We’ll Be Seein’ Ya

It pains me to say this is it. In less than twenty-four hours, the final goodbyes are said, between counselors and campers alike, it ends. It doesn’t really hit you until you look at the camp and realize it is a bit emptier than it used to be. But even when camp ends and people leave, all that changes is not waking up to a bell. The memories stay in your mind and the skills you learned stay in your muscle memory so a little bit of CTT is always with you.

As much as I love the big things at camp like campfires and bowling trips, I really remember the little things. I remember Greg Sheyn always refusing to get into bed and having to throw him there sometimes or the Rosenthal brothers and Oliver Walke being incredibly good at Frisbee golf that hopefully by the time they hit high school, they can represent the U.S. in the Olympics (hopefully it’s a sport by then).
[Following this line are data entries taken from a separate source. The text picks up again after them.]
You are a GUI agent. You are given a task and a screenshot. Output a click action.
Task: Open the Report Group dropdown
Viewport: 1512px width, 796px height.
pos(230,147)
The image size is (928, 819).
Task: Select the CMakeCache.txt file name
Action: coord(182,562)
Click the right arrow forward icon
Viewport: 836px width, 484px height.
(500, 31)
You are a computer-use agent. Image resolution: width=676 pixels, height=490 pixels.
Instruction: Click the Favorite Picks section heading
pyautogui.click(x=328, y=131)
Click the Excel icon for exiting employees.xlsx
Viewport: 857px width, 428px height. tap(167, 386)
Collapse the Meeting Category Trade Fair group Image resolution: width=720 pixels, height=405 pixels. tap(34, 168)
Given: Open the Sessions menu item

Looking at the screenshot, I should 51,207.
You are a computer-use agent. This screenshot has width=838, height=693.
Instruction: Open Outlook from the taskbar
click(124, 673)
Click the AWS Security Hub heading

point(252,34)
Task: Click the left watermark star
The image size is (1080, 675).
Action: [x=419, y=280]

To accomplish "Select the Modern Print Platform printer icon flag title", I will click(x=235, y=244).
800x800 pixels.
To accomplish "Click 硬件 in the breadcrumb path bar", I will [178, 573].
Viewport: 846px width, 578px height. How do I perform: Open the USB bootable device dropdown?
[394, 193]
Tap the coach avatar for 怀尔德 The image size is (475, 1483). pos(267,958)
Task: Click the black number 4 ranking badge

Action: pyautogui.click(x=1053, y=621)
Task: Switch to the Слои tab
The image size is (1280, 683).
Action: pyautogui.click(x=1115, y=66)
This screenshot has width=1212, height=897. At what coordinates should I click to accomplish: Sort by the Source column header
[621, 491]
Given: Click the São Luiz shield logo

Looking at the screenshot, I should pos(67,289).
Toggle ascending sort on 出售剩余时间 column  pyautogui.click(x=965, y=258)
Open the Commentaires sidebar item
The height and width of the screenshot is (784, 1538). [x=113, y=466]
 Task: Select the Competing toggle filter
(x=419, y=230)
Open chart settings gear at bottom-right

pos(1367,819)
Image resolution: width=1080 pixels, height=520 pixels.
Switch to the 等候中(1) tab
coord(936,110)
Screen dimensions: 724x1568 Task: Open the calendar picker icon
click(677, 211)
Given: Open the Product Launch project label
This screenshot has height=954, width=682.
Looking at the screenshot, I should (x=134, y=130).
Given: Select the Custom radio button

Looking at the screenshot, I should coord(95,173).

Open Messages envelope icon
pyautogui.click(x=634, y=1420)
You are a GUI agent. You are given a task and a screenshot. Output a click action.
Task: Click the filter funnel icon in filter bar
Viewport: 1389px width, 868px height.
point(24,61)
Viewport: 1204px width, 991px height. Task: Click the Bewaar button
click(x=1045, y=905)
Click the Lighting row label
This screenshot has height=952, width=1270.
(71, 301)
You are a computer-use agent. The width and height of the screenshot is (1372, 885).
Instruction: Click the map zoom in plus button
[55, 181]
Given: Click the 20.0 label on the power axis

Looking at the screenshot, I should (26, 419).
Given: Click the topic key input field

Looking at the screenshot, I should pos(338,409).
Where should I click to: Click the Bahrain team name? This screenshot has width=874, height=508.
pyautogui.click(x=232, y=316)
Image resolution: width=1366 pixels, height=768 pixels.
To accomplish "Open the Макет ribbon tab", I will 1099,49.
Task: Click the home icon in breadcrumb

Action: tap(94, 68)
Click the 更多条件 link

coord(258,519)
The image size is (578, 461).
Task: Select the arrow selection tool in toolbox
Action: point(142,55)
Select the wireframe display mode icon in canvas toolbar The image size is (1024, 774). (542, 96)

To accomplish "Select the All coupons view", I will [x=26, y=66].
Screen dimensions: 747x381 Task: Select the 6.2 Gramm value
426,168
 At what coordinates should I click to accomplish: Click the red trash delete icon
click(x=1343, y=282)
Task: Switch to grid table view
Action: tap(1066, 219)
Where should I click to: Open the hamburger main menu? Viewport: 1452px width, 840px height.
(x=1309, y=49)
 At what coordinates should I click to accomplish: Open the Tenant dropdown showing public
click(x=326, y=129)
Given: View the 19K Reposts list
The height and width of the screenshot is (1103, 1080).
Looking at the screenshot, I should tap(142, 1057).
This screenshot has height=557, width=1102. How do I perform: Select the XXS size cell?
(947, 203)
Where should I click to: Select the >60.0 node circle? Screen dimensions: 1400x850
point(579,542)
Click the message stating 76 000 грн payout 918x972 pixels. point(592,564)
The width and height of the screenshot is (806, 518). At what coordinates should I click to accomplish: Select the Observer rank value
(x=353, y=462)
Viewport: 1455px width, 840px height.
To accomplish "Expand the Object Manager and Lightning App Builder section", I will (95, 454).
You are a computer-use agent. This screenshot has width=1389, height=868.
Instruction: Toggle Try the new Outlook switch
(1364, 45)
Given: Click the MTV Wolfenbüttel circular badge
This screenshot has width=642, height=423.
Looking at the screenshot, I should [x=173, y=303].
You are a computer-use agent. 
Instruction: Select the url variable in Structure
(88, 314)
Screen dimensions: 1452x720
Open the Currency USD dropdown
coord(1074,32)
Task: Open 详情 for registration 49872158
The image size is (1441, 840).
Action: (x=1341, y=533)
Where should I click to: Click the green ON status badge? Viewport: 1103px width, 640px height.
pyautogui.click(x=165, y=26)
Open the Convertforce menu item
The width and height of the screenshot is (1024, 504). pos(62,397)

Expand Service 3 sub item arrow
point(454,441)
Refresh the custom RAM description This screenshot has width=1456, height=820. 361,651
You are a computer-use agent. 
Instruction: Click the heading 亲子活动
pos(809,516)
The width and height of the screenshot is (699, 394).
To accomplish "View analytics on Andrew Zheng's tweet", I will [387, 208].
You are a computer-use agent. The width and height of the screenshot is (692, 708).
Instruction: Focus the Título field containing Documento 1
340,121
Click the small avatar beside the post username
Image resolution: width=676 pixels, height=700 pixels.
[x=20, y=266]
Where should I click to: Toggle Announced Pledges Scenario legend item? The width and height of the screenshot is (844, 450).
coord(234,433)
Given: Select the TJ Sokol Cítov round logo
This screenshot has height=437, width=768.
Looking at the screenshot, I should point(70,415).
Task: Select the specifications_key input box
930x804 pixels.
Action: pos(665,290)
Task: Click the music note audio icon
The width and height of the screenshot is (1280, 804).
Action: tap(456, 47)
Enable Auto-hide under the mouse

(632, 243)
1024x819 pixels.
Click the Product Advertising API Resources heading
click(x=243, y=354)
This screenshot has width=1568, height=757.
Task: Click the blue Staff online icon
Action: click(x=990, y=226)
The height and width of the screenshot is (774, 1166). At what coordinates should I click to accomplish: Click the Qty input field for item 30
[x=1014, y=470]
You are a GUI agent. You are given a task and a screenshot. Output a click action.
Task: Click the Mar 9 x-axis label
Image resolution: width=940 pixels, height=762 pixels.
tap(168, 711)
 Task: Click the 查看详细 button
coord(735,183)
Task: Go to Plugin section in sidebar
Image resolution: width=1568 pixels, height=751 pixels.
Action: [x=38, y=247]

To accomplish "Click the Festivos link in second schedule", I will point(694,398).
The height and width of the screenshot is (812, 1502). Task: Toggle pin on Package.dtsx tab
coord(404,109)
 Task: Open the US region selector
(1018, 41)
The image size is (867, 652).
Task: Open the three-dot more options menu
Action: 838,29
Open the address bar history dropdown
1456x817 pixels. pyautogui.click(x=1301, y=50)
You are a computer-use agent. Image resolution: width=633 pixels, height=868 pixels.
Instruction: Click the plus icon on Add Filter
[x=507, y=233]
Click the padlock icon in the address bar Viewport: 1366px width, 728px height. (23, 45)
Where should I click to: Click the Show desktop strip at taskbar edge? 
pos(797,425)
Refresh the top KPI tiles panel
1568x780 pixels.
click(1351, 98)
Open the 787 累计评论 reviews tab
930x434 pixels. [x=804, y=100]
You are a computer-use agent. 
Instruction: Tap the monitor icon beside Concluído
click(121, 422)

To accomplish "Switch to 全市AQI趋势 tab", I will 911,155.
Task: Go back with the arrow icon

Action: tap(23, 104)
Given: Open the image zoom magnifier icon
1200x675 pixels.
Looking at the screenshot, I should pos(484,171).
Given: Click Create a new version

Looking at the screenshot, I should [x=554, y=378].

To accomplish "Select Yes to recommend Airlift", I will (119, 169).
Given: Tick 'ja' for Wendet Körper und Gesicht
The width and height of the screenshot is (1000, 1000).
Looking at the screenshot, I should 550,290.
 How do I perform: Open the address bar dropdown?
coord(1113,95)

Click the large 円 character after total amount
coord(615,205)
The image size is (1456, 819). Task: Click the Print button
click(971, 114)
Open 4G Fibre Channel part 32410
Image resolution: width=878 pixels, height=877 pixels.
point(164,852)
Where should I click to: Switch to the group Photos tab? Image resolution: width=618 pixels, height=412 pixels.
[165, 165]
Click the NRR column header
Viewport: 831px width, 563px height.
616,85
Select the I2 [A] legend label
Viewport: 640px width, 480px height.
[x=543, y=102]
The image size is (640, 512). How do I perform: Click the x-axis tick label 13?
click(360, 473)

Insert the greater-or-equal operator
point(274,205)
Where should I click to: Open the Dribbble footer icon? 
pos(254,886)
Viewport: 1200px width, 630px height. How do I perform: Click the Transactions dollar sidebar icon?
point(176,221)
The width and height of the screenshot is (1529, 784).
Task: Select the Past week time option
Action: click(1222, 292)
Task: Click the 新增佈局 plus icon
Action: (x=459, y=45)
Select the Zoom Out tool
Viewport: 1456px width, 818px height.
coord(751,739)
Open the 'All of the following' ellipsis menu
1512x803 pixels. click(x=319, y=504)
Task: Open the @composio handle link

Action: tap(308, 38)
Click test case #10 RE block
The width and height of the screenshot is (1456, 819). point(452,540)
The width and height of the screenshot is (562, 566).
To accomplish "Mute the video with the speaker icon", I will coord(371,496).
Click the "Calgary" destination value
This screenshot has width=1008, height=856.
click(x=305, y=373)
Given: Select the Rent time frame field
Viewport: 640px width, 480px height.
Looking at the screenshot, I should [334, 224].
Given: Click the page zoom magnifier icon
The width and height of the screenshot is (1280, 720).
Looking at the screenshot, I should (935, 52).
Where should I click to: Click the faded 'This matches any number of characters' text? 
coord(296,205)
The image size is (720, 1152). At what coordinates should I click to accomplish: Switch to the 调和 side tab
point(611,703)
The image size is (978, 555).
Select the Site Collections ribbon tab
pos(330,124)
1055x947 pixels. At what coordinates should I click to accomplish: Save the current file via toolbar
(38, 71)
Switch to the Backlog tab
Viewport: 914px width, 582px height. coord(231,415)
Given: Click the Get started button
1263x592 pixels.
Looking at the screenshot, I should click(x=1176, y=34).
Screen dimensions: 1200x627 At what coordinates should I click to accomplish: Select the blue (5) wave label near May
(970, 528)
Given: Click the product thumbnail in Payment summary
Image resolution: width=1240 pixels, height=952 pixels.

As much as I mock him, it is impossible to forget a Chet Stein story or Chet Stein skit or Chet Stein noise the same way it is impossible to forget Krista Ross-Black singing her heart out every day in preparation for her Grammy award. I don’t have enough space in this blog to write out every memory I have from Third Session, but rest assured, they were priceless.

And that’s what CTT is. It’s what it is to me and I think for most, it is a haven for fun and memories. Perhaps the greatest thing about CTT however, is that it is always there. For the next eleven months, all I think about is the next summer and I am comforted by the fact that there is a next year, a next summer, and a next opportunity to better myself and have a lot more memories. The bell may not ring as much and the cabins might not be as clean, but CTT waits for us; the same way we wait for it.

In a matter of minutes, I leave my blogging computer and head off to a college class, and I’m not worried like some of my peers. I hear from friends that they are worried about leaving home and making new friends and I just get to chuckle because I had a decade of Camp Tall Timbers and that does more for me than any freshman orientation Rollins College can offer me. I digress, but it is true, you may leave CTT and spend a summer working or training, but CTT sure doesn’t leave you. The traditions stay there and you rest easy because you know, deep down in your heart, that there is always a next summer, and there is nothing that makes me happier than picturing myself there.

We’ll be seein’ ya real soon, summer 2013 is less than a year away. This has truly been an honor. Thank you all.